NVIDIAのジム・ファン上級研究員のチームは「Minecraft」での実験を通じて、AIエージェントの現状の限界を明らかにしています。ハルシネーションや指示への不完全な従順性など、まだ多くの課題が存在します。特にコンテキストウィンドウ(入力文字数)の制限は重要な課題です。ファン氏は「『ChatGPT』にコーディングはできますが、数百行のコードを含むGitHubリポジトリ全体を人間の開発者のように理解することは困難です」と指摘しています。
Microsoft AI Frontiers Labのエジェ・カマール氏は、2005年からAIエージェントの研究を進めてきました。
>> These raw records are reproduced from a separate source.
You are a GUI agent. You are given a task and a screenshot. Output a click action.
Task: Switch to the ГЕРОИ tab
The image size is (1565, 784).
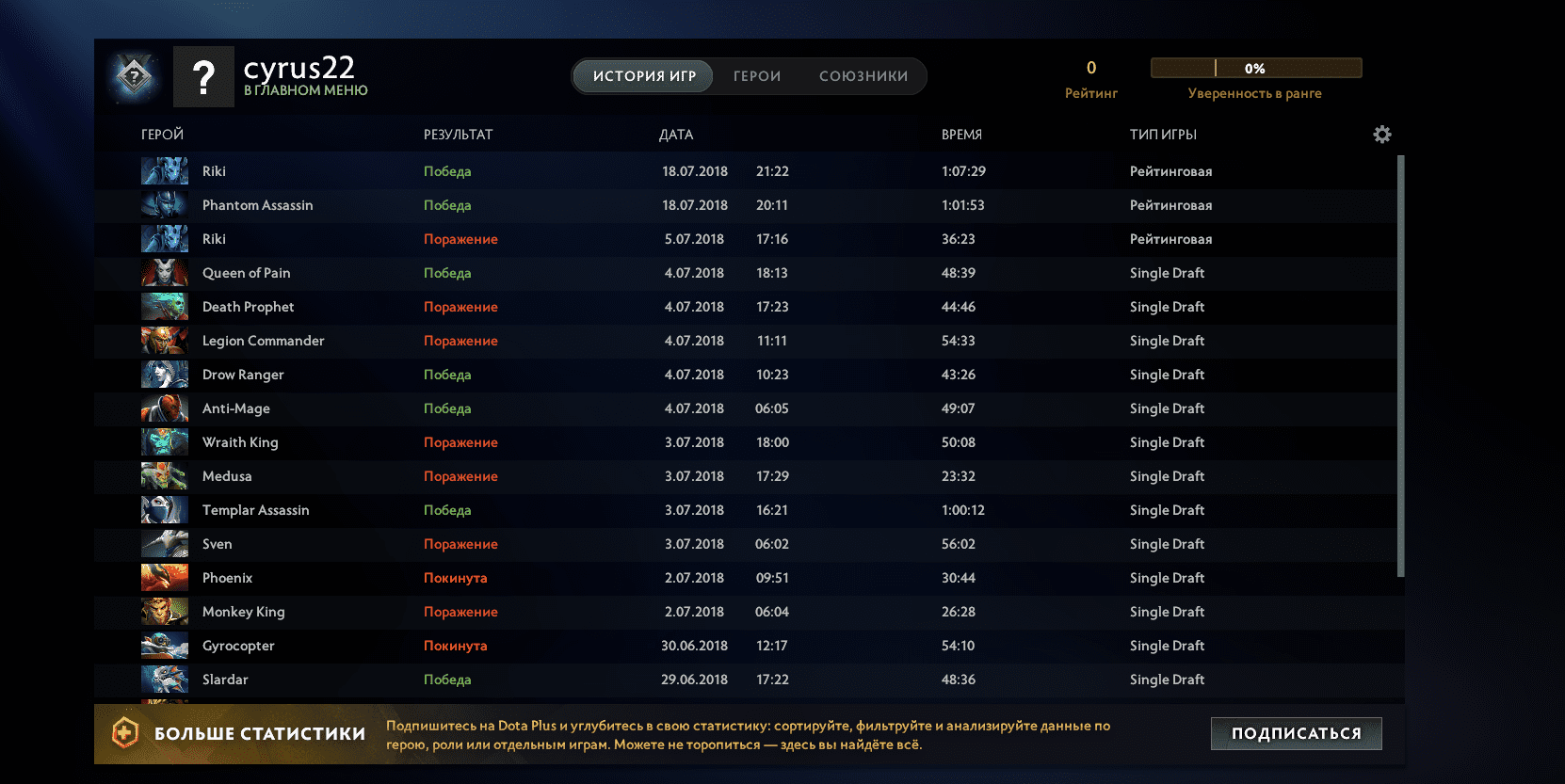coord(757,76)
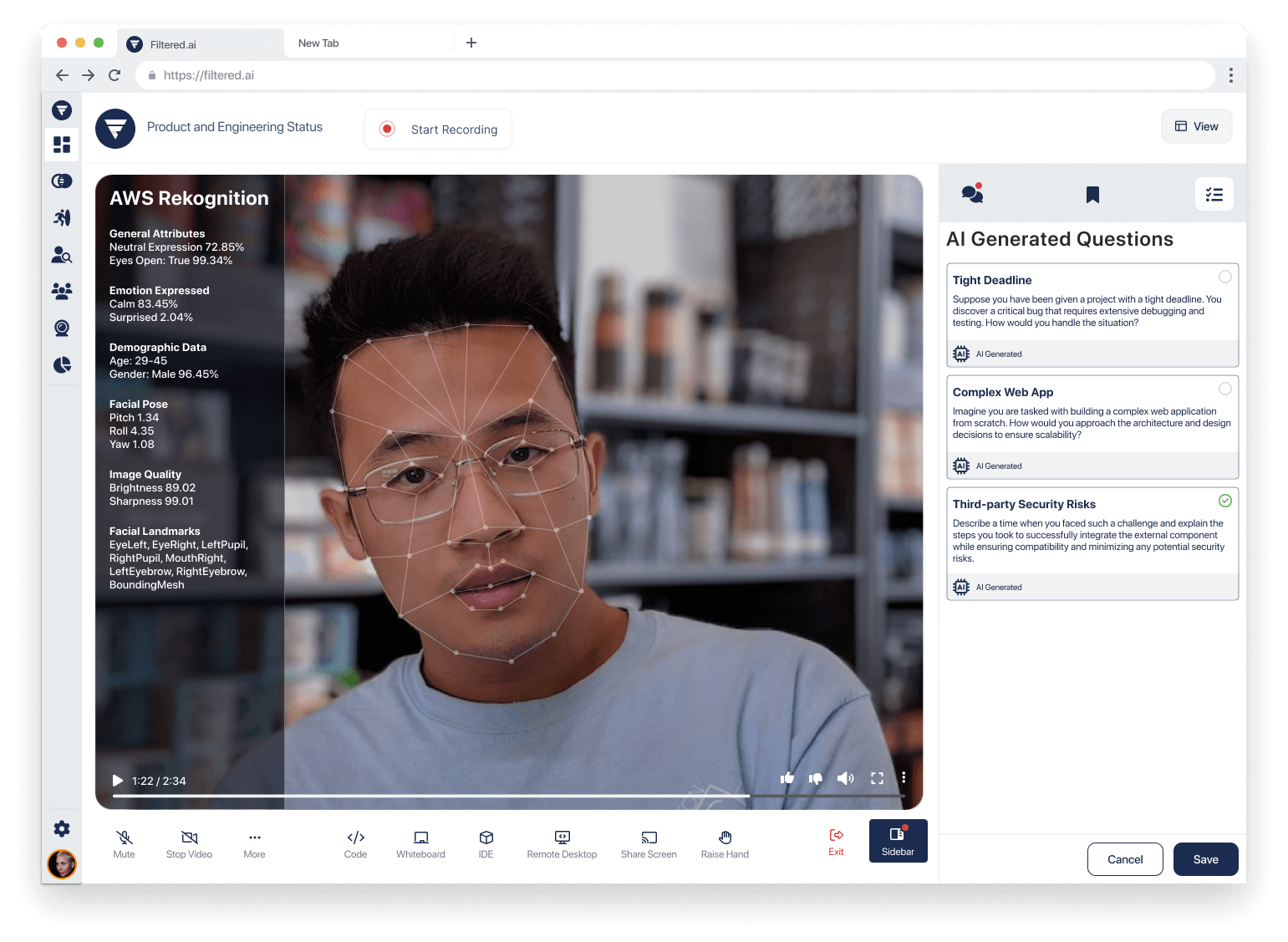Give thumbs up on video

click(x=787, y=778)
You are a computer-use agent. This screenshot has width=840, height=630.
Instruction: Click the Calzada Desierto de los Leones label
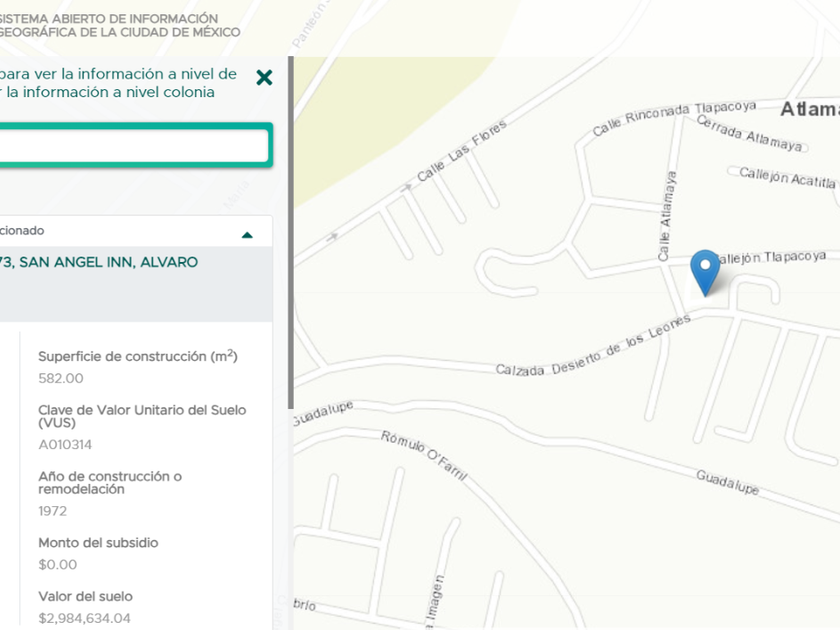click(x=593, y=346)
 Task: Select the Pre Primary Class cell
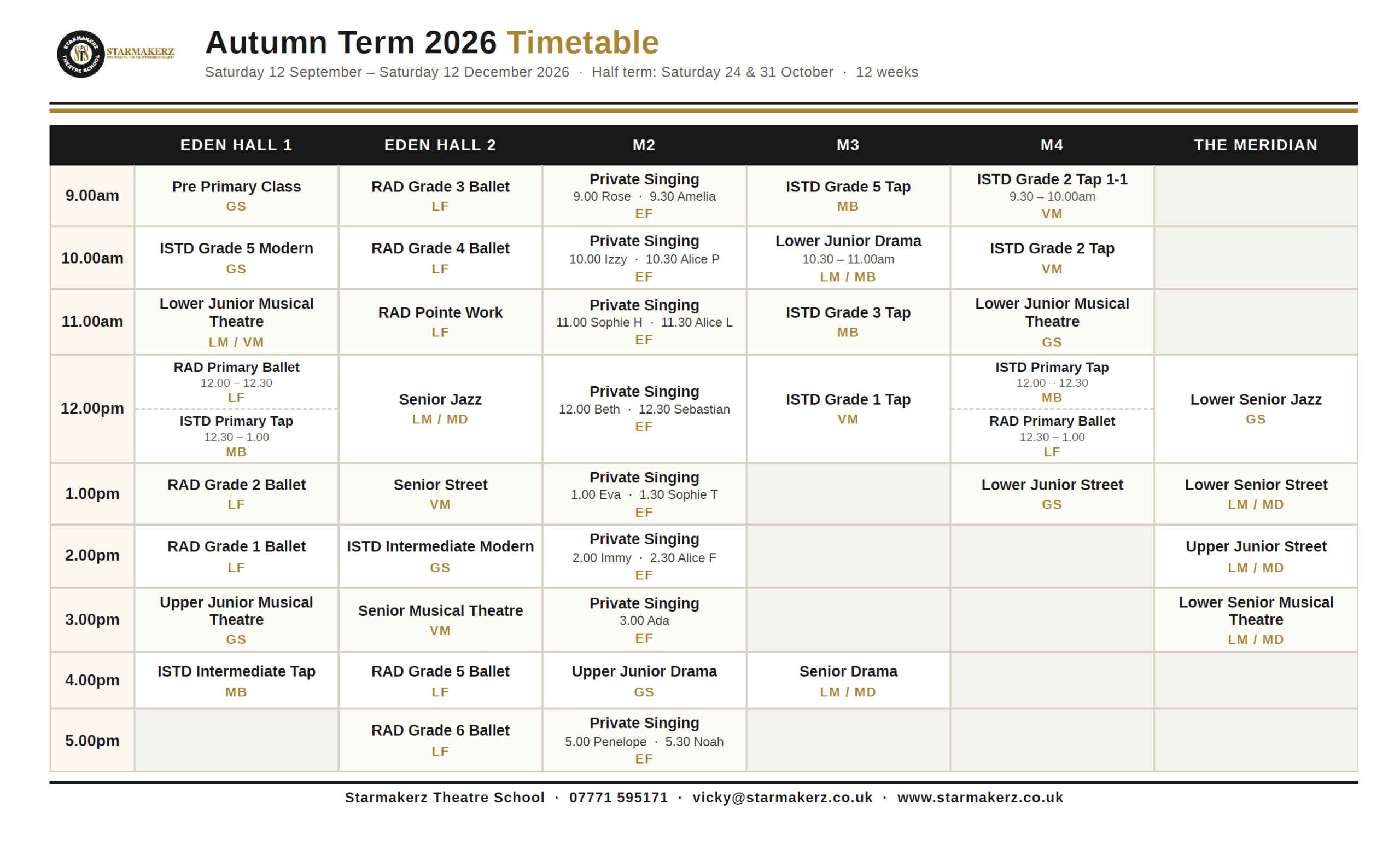click(236, 195)
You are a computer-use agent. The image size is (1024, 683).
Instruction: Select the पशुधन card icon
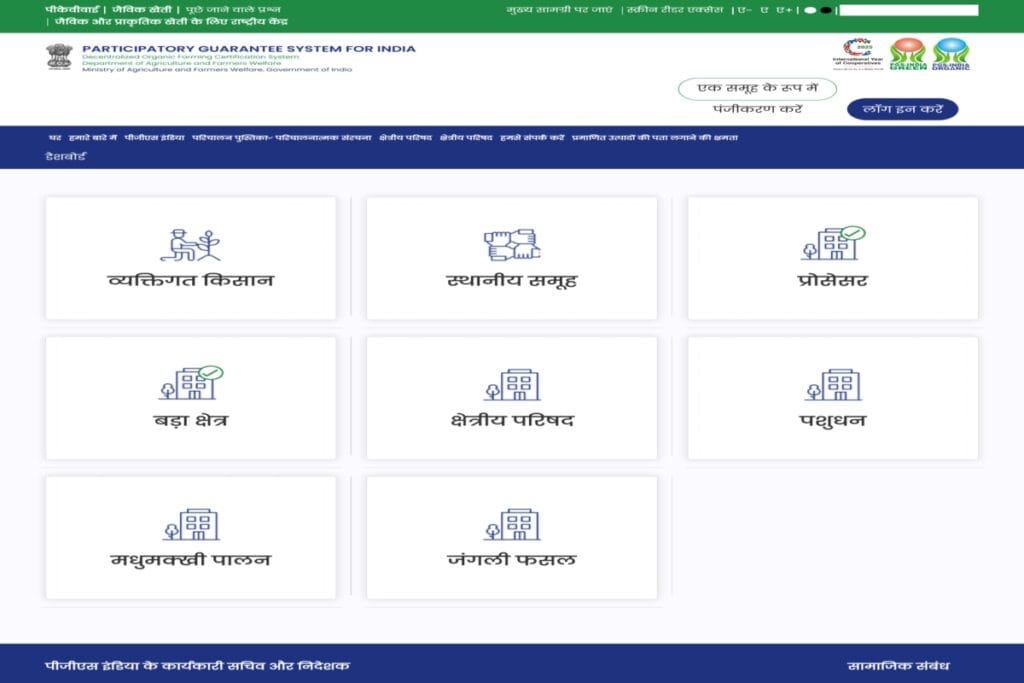pyautogui.click(x=832, y=384)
彼女は「これまで私たちには、バックエンドでの一般的な問題解決能力が不足していましたが、大規模言語モデルがその欠けていた要素をついに提供してくれました」と述べています。
Microsoftの「責任あるAI製品最高責任者」(Chief Prodduct Officer)のサラ・バード氏は、「精度を確保するためにはテストとモデレーションに注力する必要がある。また、各組織が自分たちのニーズに合った適切な出発点を選ぶことが重要である」と指摘しています。
AIエージェントは、過去60年以上の研究の積み重ねが、現代の技術革新により実用化段階に入ってきた技術です。現時点で導入を急ぐ必要はありませんが、今後2、3年の間に本格的な展開が予想されます。企業は、この変革の波を見据えつつ、データ管理体制の整備やセキュリティ強化など、基盤となる環境の整備を段階的に進めることが求められます。